Source data
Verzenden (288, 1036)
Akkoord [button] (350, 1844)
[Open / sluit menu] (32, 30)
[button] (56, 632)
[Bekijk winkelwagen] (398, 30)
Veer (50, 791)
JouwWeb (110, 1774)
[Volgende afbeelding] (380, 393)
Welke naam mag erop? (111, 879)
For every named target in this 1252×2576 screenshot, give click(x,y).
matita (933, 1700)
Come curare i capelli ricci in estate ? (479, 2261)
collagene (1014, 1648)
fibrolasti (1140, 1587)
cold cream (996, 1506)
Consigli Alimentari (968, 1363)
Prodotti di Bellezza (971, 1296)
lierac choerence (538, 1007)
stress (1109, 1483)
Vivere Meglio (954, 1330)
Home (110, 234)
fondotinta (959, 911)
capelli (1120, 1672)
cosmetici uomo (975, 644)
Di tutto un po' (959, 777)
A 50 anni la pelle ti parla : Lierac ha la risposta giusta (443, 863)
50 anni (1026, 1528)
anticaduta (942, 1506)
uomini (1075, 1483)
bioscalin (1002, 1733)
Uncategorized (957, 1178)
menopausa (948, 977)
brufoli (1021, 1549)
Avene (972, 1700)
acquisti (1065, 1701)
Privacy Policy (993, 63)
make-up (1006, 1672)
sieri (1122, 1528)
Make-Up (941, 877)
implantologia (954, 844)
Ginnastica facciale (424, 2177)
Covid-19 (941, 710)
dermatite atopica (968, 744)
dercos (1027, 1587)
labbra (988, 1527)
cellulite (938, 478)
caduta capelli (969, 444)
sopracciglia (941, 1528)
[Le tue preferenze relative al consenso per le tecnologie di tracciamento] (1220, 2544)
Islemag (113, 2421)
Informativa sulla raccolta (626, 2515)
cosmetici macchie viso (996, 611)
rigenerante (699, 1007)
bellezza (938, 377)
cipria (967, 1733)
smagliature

TASK TO CARRY OUT:
Tell how many lines in the data hold the string "anni". Only the number is wanted.

TASK RESULT:
2